伸びる創業企業の経営者は決裁がはやい。どこで決裁してい
るのかと思うくらいです。夕方提出した稟議書に午前2時に
決裁するし、海外出張時にどこにいるのかわかりませんが、
すぐに決裁します。どれをとってもソニー子会社時代よりも
はやく決裁しておられました。はやく決裁すためには、仕組
みが必要です。この点でも非常に柔軟性があり迅速です。
企業が拡大するときには、必ず仕組みが必要になります。そ
のときの考え方が大事です。多くの経営者や従業員をみてき
ましたが、だいたい今までおこなわれてきたやり方を踏襲し
ます。理由は、簡単です。これまでのやり方で物事を進める
ほうが、もっともわかりやすく、やりやすいからです。
ところが企業というところは、規模が拡大すれば従来のやり
方ではうまくいかなくなることが多くなります。

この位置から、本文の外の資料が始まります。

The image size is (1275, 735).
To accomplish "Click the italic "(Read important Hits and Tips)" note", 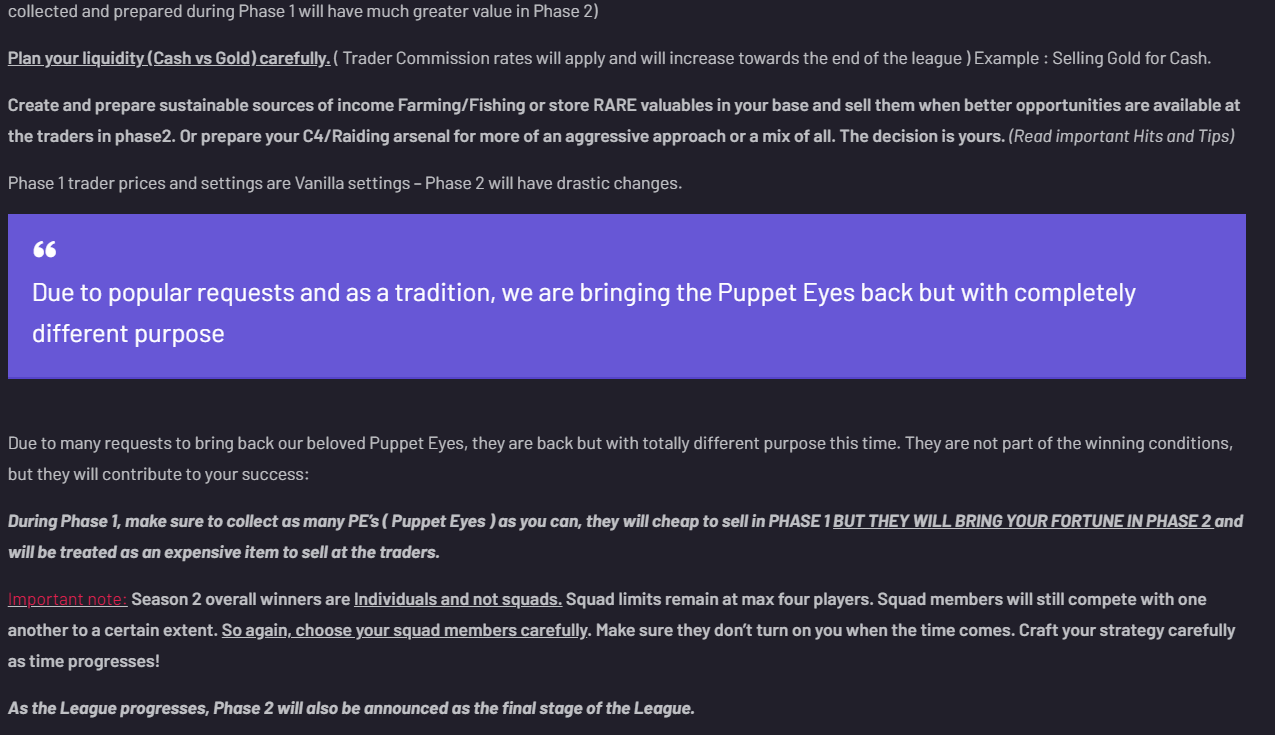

社員数が多
くなることや取引量が拡大するのが一番の理由ですが、規模
の拡大に対応させるためには、新たな仕組み、あるいはシス
テムの導入がかかせません。そこで、また問題が発生します。
従来のやり方に固執する企業(経営者、従業員)は、システ
ムを導入する際、従来のやり方を前提にシステムのカスタマ
イズを要求します。
これが一番の問題です。従来のやり方=ベスト思考でしょう
か。システムを導入しても、というよりは、システム導入そ
のものが失敗します。この点、優れた経営者は、わが社が導
入するシステムに合わせていこう、いとも簡単にと言えます。
従来のやり方にとらわれないのです。優秀なシステムほどカ
スタマイズが必要ありません。まったくとはいいませんが、
カスタマイズしないほうがシステムの本来的機能を発揮しま
す。企業を成長させていく創業経営者には、このことが理解で
きています。
このような考え方をもつ経営者の企業は、システム導入がは
やく、導入すればすぐに各機能を使いこなします。私が在籍
していた企業の創業経営者は、稟議システム導入と同時に活
用し、瞬く間に稟議書類の決裁が終了していました。この点
では、ソニー子会社時代よりはやく、事業の進捗を格段には
やめていました。だからこそ、当時200名規模から現在1
0,000名弱の規模に企業が成長できるのです。
ERPシステムなども企業の拡大ステージに応じた新規導入
やシステムの改善が求められます。システムを使う意味が理
解できていないと、このようなタイミングですばやく対応が
できません。これができる経営者は、自らが成長させていく
企業のイメージをもつと同時に、それをうまく機能させてい
くためのシステム全般に関する概念を理解しているのです。
別な言葉で言い表せば、学ぶ力が尋常ではありません。私た
ちが頑張ってだす提案やアドバイスに対しても理解を示し、
しかも、それ以上の効果がある新たな提案をだしてきます。
それだけに限らず経営全般にわたり優れた能力を発揮します。